Não há alerta para vacinação contra a febre amarela

09/07/2008

A superintendente de Vigilância e Proteção à Saúde, Lorene Pinto, e a diretora de Vigilância Epidemiológica, Alcina Andrade, reuniram a imprensa nesta quarta-feira (9) no auditório do Laboratório Central do Estado – Lacen, para explicar as ações de vigilância epidemiológica que a Secretaria da Saúde do Estado (Sesab), juntamente com as secretarias municipais de saúde, vem realizando nos locais de ocorrência de epizootias (morte de macacos).
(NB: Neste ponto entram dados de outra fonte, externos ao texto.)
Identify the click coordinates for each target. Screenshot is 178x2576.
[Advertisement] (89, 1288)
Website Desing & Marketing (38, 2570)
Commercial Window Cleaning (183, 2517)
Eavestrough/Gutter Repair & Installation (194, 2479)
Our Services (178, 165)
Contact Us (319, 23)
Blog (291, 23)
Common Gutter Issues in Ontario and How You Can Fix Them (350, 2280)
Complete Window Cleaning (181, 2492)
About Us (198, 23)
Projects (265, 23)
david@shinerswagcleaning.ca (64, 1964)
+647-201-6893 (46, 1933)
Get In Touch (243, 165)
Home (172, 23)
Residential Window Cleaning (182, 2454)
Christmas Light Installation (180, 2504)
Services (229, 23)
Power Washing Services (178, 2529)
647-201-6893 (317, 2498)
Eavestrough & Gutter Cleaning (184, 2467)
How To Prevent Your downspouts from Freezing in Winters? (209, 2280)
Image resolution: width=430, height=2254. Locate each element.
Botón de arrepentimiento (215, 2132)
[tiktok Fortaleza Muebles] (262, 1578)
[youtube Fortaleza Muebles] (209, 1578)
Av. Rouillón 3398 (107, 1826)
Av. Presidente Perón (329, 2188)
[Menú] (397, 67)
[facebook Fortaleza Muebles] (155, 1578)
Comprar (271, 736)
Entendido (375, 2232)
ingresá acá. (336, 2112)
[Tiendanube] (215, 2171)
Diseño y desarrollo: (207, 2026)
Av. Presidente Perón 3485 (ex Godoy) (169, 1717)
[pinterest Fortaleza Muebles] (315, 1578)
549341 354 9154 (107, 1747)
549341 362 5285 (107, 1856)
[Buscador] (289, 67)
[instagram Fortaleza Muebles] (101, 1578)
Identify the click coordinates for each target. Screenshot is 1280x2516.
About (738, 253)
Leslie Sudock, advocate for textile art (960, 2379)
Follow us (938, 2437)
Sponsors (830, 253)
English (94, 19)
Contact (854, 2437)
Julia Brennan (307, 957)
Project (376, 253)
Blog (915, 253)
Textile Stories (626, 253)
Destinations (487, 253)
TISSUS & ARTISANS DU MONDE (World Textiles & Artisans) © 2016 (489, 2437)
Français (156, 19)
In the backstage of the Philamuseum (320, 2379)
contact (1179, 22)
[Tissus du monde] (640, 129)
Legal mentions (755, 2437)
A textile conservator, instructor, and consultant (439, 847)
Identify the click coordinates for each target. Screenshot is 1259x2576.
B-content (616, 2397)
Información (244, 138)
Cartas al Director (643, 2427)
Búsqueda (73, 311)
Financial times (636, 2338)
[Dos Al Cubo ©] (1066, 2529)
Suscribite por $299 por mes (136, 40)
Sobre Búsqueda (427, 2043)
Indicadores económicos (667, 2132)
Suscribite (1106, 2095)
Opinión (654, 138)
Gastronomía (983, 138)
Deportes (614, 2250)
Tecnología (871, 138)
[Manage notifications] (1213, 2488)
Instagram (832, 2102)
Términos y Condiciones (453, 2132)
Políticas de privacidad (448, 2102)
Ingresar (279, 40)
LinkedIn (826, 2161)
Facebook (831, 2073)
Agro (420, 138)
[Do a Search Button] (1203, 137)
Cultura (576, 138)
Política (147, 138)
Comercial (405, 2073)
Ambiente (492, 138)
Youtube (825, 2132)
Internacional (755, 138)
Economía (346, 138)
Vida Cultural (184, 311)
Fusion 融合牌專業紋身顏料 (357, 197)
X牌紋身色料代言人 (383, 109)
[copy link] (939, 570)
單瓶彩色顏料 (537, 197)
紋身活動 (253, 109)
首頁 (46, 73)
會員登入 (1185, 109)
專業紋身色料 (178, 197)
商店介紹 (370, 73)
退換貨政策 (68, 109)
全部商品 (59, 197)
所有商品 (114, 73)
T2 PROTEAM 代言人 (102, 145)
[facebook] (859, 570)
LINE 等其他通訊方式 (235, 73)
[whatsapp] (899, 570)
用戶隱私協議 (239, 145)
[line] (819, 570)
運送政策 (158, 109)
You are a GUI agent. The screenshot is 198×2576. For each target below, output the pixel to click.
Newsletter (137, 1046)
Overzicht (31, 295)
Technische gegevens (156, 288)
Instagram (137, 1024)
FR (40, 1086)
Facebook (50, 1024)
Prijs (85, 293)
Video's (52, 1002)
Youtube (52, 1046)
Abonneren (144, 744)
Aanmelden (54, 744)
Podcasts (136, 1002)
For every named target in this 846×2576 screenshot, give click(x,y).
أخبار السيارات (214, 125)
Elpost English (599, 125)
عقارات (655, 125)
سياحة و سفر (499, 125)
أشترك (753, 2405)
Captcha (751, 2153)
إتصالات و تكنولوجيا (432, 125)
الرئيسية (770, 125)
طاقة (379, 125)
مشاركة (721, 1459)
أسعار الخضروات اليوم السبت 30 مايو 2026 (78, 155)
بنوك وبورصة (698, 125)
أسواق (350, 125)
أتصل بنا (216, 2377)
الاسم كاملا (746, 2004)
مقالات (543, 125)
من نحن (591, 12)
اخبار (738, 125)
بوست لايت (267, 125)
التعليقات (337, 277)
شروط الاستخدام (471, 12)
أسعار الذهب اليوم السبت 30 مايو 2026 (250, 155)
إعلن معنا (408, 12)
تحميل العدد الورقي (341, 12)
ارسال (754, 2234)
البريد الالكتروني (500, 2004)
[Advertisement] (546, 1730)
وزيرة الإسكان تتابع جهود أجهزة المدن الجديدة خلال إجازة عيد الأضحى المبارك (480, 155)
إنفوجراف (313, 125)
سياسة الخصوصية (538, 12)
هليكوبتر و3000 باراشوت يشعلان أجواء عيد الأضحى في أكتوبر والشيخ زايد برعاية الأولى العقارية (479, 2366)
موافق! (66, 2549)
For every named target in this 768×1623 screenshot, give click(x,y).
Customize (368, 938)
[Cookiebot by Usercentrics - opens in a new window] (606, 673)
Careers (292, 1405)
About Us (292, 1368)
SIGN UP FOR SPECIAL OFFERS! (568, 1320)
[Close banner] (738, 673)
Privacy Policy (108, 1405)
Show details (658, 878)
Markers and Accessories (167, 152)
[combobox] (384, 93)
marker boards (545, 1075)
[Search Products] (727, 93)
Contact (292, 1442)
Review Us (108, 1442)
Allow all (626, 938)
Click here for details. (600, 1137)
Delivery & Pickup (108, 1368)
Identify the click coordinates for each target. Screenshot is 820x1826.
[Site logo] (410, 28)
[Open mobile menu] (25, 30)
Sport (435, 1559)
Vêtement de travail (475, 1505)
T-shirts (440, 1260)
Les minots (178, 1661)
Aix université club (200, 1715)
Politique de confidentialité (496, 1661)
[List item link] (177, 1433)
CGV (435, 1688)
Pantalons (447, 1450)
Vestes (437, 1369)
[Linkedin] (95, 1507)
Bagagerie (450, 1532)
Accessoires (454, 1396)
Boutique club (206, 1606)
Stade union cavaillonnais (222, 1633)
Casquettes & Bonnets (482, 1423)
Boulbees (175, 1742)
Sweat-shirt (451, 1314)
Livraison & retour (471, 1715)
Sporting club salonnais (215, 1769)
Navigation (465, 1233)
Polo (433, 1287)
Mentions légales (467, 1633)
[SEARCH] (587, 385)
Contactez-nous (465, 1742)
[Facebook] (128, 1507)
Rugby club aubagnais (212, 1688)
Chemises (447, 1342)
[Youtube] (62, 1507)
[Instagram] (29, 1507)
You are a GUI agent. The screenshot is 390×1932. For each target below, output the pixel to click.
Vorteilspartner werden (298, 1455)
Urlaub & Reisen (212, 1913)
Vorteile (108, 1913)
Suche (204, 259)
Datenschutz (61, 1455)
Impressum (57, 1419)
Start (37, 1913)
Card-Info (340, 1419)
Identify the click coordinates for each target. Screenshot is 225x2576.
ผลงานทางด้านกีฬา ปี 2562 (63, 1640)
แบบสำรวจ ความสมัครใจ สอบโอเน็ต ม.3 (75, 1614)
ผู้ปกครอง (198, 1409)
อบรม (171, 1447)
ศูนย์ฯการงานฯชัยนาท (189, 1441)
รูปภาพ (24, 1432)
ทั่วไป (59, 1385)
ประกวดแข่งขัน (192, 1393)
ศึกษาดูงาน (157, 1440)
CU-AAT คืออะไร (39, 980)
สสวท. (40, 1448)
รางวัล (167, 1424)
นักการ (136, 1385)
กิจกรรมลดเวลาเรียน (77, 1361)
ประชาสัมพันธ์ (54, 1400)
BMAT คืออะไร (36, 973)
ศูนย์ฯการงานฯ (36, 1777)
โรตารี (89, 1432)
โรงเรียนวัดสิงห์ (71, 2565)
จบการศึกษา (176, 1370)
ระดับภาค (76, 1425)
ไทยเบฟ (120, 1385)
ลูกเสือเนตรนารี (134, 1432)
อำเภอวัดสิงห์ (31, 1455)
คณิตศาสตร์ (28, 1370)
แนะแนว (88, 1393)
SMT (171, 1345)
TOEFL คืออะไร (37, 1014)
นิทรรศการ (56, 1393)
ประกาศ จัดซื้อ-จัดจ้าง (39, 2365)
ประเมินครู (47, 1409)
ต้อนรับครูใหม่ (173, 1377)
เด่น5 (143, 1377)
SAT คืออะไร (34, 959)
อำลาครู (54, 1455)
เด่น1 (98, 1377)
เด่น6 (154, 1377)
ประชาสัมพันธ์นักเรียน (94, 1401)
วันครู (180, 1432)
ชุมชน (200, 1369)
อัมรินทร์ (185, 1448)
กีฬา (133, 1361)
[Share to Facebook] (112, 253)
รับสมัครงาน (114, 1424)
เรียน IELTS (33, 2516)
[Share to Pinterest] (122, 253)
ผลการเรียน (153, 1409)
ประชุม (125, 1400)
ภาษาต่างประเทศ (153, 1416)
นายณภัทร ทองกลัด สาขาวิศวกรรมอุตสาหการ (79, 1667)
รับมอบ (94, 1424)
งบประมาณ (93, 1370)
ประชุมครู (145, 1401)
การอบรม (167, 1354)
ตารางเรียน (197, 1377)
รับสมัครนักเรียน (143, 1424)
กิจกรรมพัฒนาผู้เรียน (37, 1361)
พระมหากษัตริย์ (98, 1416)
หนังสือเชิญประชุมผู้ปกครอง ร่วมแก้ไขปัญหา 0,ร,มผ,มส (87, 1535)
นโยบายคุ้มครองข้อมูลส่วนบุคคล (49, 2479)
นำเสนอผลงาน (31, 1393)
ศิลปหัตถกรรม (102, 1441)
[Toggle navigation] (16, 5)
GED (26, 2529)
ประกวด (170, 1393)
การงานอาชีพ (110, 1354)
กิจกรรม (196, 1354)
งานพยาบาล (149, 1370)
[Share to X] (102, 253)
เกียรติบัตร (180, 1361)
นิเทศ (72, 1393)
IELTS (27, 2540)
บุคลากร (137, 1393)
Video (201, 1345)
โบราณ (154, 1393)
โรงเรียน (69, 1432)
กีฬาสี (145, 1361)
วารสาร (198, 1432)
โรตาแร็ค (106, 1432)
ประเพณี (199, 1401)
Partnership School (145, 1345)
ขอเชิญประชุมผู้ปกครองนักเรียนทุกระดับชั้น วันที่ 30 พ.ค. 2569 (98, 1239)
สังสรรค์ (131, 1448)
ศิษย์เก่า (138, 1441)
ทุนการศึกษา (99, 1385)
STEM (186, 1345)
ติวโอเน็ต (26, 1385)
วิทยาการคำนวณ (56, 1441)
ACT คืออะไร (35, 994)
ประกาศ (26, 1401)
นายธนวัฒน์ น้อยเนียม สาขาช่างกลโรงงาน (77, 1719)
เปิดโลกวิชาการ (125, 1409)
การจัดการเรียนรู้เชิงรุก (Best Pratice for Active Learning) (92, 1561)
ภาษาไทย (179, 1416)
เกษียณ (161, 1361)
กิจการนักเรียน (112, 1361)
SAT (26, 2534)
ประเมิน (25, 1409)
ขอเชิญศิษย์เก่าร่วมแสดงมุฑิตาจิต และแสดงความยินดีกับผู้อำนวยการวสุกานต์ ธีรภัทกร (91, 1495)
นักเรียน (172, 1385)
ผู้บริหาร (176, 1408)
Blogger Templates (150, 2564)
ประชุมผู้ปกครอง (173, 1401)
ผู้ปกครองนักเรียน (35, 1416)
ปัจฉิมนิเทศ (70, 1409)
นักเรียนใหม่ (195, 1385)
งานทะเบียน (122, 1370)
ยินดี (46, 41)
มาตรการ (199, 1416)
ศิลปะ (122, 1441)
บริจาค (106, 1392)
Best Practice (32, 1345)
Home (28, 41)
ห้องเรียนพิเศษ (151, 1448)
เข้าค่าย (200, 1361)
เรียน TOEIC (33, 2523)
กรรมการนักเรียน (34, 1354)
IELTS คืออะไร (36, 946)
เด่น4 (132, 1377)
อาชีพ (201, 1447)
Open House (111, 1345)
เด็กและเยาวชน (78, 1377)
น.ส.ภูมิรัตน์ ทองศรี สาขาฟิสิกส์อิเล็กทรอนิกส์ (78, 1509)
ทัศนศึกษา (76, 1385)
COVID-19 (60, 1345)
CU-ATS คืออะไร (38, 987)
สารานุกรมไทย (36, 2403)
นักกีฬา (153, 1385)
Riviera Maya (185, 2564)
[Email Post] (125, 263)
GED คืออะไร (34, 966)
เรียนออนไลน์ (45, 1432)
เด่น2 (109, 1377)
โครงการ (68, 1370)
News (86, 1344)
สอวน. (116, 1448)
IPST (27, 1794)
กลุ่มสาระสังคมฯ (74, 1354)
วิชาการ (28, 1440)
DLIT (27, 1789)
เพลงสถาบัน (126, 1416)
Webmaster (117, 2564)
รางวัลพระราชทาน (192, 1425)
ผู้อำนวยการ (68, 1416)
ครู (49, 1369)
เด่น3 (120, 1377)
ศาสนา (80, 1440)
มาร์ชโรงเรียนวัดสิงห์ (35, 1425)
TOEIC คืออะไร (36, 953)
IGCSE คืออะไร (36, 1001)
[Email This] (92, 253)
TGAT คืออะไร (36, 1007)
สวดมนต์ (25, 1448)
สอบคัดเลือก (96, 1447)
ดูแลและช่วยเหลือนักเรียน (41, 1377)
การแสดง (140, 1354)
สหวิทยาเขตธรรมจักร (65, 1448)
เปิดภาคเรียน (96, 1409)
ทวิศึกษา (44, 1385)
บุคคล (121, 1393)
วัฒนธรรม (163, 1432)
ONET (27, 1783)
Segundo explicou Lorene Pinto, a morte de um macaco, em janeiro, na área do Centro Industrial de Aratu (CIA), foi confirmada por febre amarela, mas os resultados dos exames laboratoriais, realizados pelo Laboratório Evandro Chagas, em Belém do Pará, referência para arbovírus no país, só foram conhecidos em maio.


“Não há necessidade de corrida aos postos de vacinação, uma vez que não existe nenhum caso registrado de febre amarela em humanos na Bahia e, além disso, por causa dos casos de febre amarela silvestre, ocorridos em janeiro na Região Centro-Oeste do país, estamos com elevada cobertura vacinal”, afirmou a diretora da Divep, Alcina Andrade, acrescentando que desde 2000, quando ocorreram dez casos da doença silvestre, na região de Coribe e Jaborandi, não há nenhum novo registro de casos humanos de febre amarela silvestre.


Com a ocorrência do caso positivo no macaco, a Sesab implementou a vigilância entomológica, com a captura de mosquitos para pesquisa de vírus da febre amarela, nas áreas de ocorrência da epizootia e nos locais com registro de morte de primatas não-humanos, realizou inquérito sorológico dos moradores das áreas onde ocorreram a morte desses animais, promoveu vacinação de bloqueio seletiva contra a febre amarela, nas áreas de ocorrência, divulgou alertas epidemiológicos para as Diretorias Regionais de Saúde (Dires), municípios e unidades hospitalares, além de vacinar, independente da idade, todos os moradores, ainda não vacinados, dos 62 municípios que fazem parte da área de transição ou risco potencial da Bahia, assegurando reforço a cada dez anos.


“Este mês, estamos realizando inquérito sorológico em primatas não-humanos, dando continuidade ao trabalho que já vinha sendo feito desde junho passado com técnicos do Ministério da Saúde, aproveitando também para capacitar equipes de alguns municípios e de outros estados, para a realização desse procedimento”, afirmou a diretora da Divep.


Sintomas da febre amarela


A febre amarela é uma doença infecciosa, causada pelo vírus amarílico. A doença ataca o fígado e os rins e pode levar à morte. Existem dois tipos diferentes de febre amarela: a urbana e a silvestre. No Brasil, a febre amarela pode ser adquirida em áreas urbanas, silvestres e rurais. A principal diferença é que nas cidades, o transmissor da doença é o mosquito Aedes aegypti, o mesmo da dengue. Nas matas, a febre amarela ocorre em macacos e os principais transmissores são os mosquitos dos gêneros Haemagogus e Sabethes, que picam preferencialmente esses primatas.


O último caso de febre amarela urbana registrado no Brasil foi em 1942, no Acre. Já a forma silvestre da doença provoca surtos localizados anualmente. As principais áreas onde ocorrem são na Bacia Amazônica, incluindo as grandes planícies da Colômbia e regiões orientais do Peru e da Bolívia, e na parte setentrional da América do Sul. Na Bahia, em 2000, ocorreram 10 casos de febre amarela silvestre, com três óbitos: dois no município de Coribe e um em Jaborandi.


Os principais sintomas da febre amarela são: mal-estar, febre alta, calafrios, dor muscular forte, dor de cabeça, cansaço, calafrios, vômitos e diarréia, que aparecem de três a seis dias após o contato com o vírus. Se não for tratado a tempo e adequadamente, o paciente pode evoluir para óbito.